Ik tipte de as van mijn sigaret en stapte naar de badkamer. Het hendeltje van de afvoerplug was losgekomen, waardoor het water dat in de spoelbak liep wegstroomde voordat je de kans kreeg om jezelf grondig te wassen. Ik gaf een flinke tik tegen de hendel, waardoor het rubberdopje omhoog werd gepompt en het met de onderkant naar boven, dwars over het gat van de leiding kwam te liggen. Het ding hing onderaan vol met verkleurde haar- en zeepresten, en was dusdanig versleten dat het onmogelijk nog langer dienst kon doen. Ik pakte een papieren zakdoekje uit het zilverkleurige houdertje en gooide de dop in de emmer die tussen de badkuip en de wasbak stond. Sandra had alweer geweigerd haar spiegel af te deppen na het tandenpoetsen, zodat ik de uitgeharde spatresten met de nagel van mijn duim diende weg te krabben van het oppervlak voordat ik mezelf eens goed kon bekijken. Het mannetje wordt stilaan oud, mijmerde ik, terwijl ik zachtjes naar voren leunde en het topje van mijn neus tegen de spiegel drukte. Ik zette een stap achteruit en trok de dop van mijn tube met scheerschuim. Hierna pakte ik onze tandenborstels uit het met een witte kalklaag bedekte waterglas waarmee we onze mond spoelden, en legde deze op de rand van het bad. Ik vulde het glas voor de helft met water, spoot een schuimbol op de palm van mijn hand en smeerde de prikkende crème ongelijkmatig over mijn onderkaak uit. Het getik tegen de rand van het glas dat met het onderdompelen van mijn scheermes gepaard ging, maakte me zenuwachtig. Ik schoor mezelf niet graag. Om een of andere reden bezorgde het me het gevoel dat ik een stuk van mezelf afschraapte en dit samen met de tussen mijn tanden achtergebleven voedselresten het riool in joeg. Ik stelde me voor dat er, wanneer ik al die weggeschoren huiddeeltjes aan elkaar zou plakken, een beenderloze figuur zou ontstaan, die doelloos door de kamer zou zweven. Een levenloos omhulsel dat verdwijnen zou zodra het in aanraking komt met de haren van het tapijt. Hoeveel van die persoonlijkheden zou ik door de jaren heen al hebben doorgespoeld? Dat moest al een klein leger zijn.  

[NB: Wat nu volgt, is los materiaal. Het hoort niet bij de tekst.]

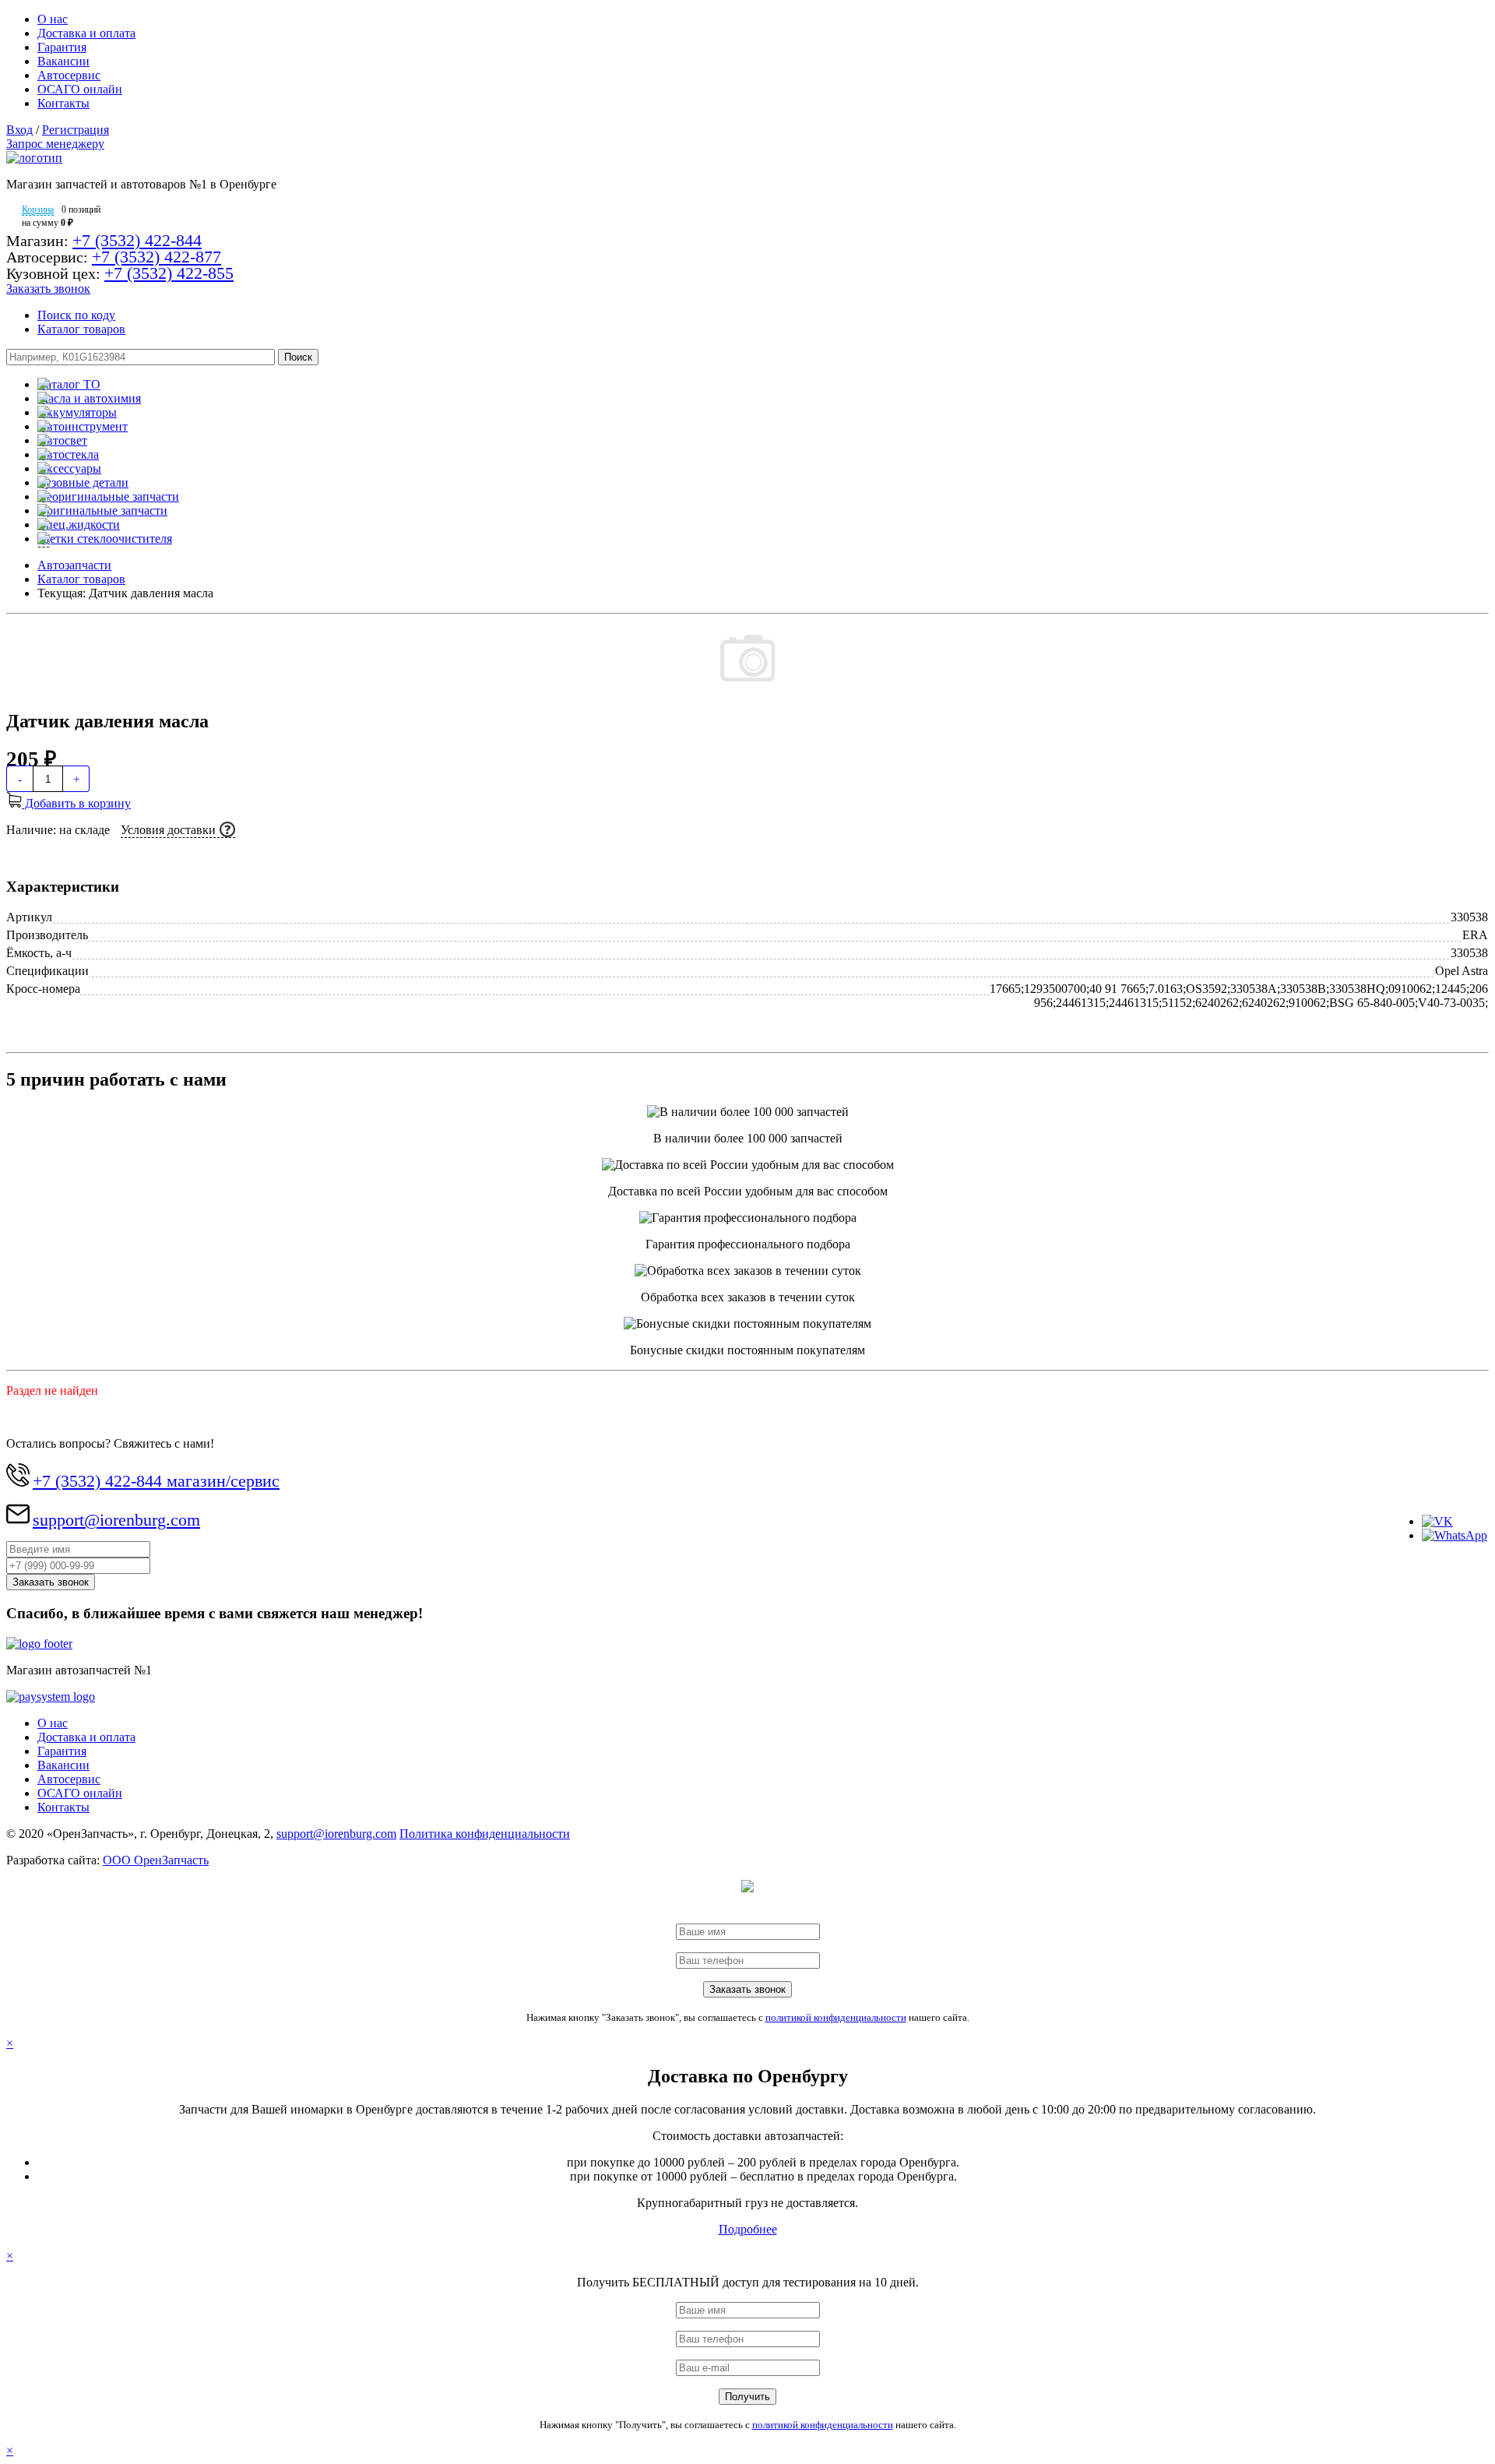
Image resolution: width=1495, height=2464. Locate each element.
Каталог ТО (68, 384)
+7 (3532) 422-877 (156, 256)
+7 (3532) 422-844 (137, 240)
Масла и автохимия (89, 398)
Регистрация (75, 129)
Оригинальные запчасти (102, 510)
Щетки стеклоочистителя (104, 538)
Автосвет (62, 440)
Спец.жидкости (78, 524)
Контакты (63, 103)
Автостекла (68, 454)
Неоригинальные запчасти (108, 496)
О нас (52, 19)
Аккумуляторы (77, 412)
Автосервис (68, 75)
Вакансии (63, 61)
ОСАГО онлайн (79, 89)
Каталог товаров (81, 329)
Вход (19, 129)
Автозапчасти (74, 565)
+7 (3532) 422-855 (169, 273)
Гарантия (61, 47)
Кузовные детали (82, 482)
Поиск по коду (76, 315)
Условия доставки (168, 829)
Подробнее (748, 2229)
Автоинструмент (82, 426)
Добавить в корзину (76, 803)
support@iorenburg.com (116, 1519)
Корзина (38, 209)
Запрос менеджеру (55, 143)
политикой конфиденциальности (835, 2017)
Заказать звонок (48, 288)
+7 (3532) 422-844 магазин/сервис (156, 1481)
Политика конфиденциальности (484, 1833)
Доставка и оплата (86, 33)
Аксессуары (69, 468)
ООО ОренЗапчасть (156, 1860)
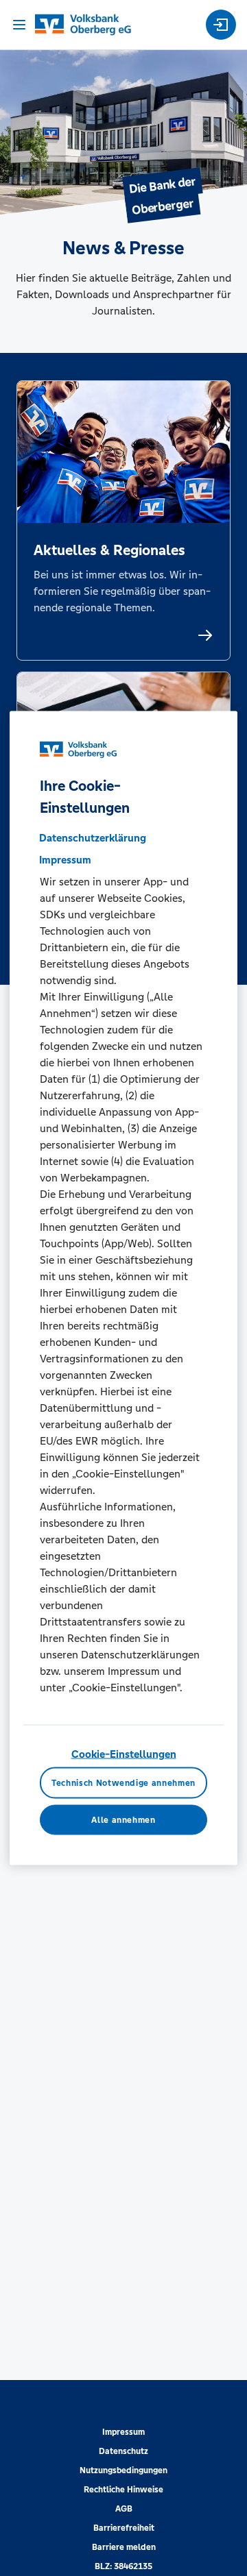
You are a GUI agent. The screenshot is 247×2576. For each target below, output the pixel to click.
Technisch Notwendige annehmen (123, 1782)
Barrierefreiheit (123, 2528)
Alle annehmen (123, 1820)
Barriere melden (124, 2547)
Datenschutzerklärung (92, 837)
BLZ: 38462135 (123, 2566)
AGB (123, 2508)
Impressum (123, 2432)
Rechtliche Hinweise (123, 2489)
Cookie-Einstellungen (123, 1754)
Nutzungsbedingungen (123, 2470)
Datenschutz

Zodra ik klaar was met scheren, depte ik mijn gezicht droog met een handdoek en sprenkelde ik wat aftershave op mijn gezicht. Ik goot het met drijvende stoppels vermengde zeepwater in de gootsteen, spoelde het glas uit en zette de tandenborstels opnieuw op hun plaats. Hierna wiste ik de laatste sporen van mijn scheerbeurt uit door het Kleenexdoekje dat ik zorgvuldig over het porselein had gewreven, samen met mijn opgebrande sigarettenstomp in de emmer te keilen. 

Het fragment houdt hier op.